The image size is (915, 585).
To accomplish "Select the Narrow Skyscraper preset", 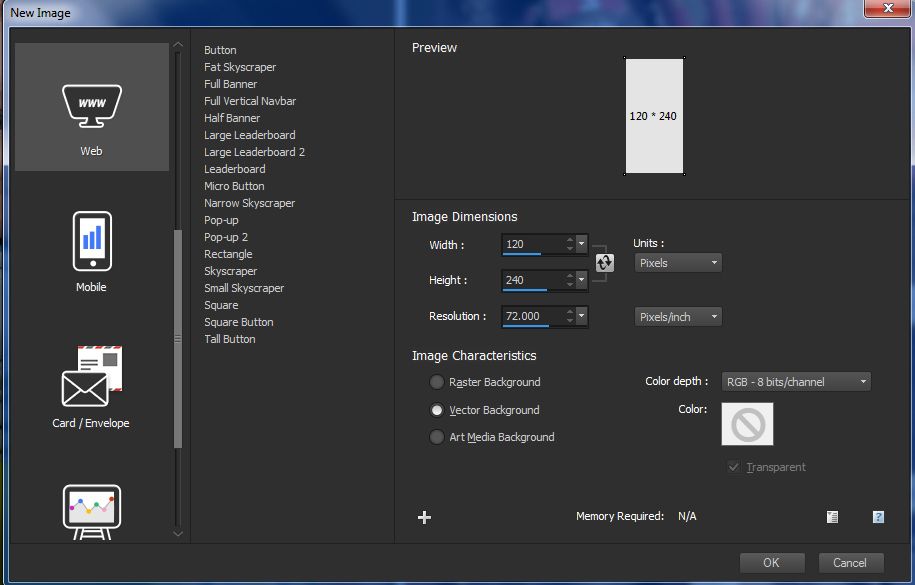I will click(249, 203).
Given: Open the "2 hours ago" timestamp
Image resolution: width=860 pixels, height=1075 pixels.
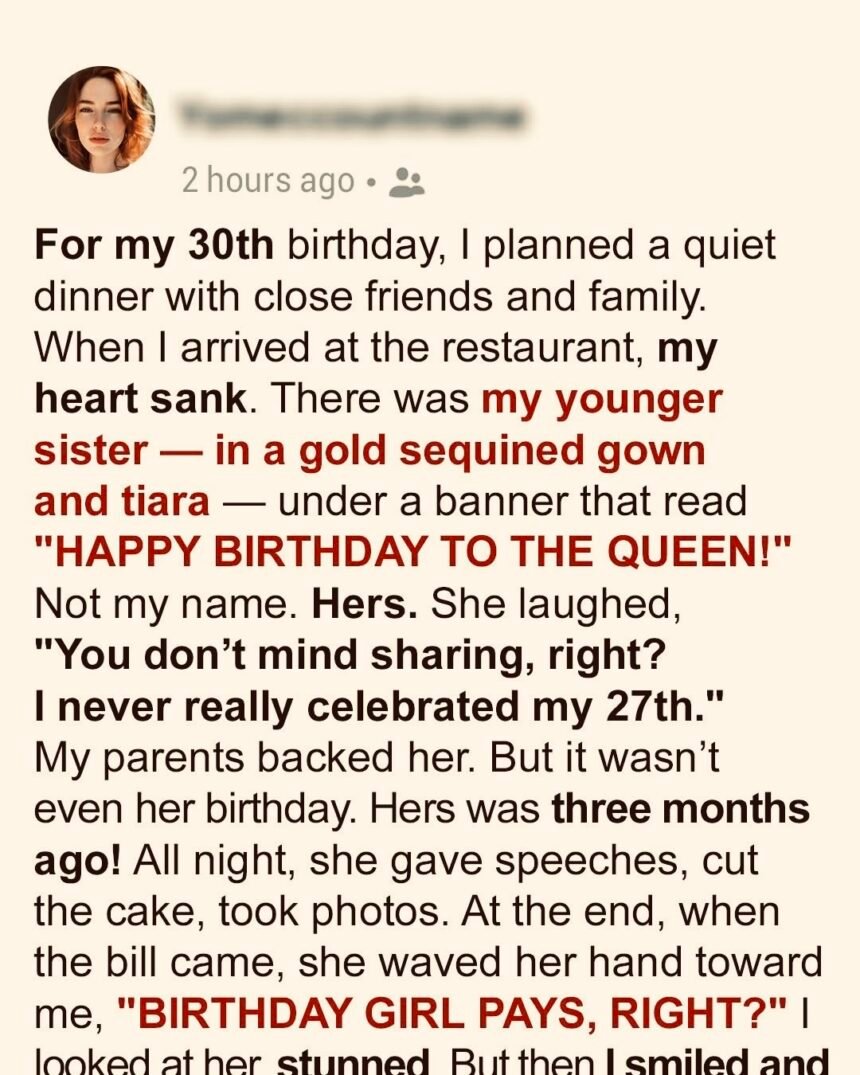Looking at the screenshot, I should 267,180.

┄┄┄┄┄┄┄┄┄┄

Task statement
Write out, word for word, the line containing "Image resolution: width=860" and each line after it to the end of the data, and nothing more. Drop the pictures.

Solution
Image resolution: width=860 pixels, height=1075 pixels.
Looking at the screenshot, I should 267,180.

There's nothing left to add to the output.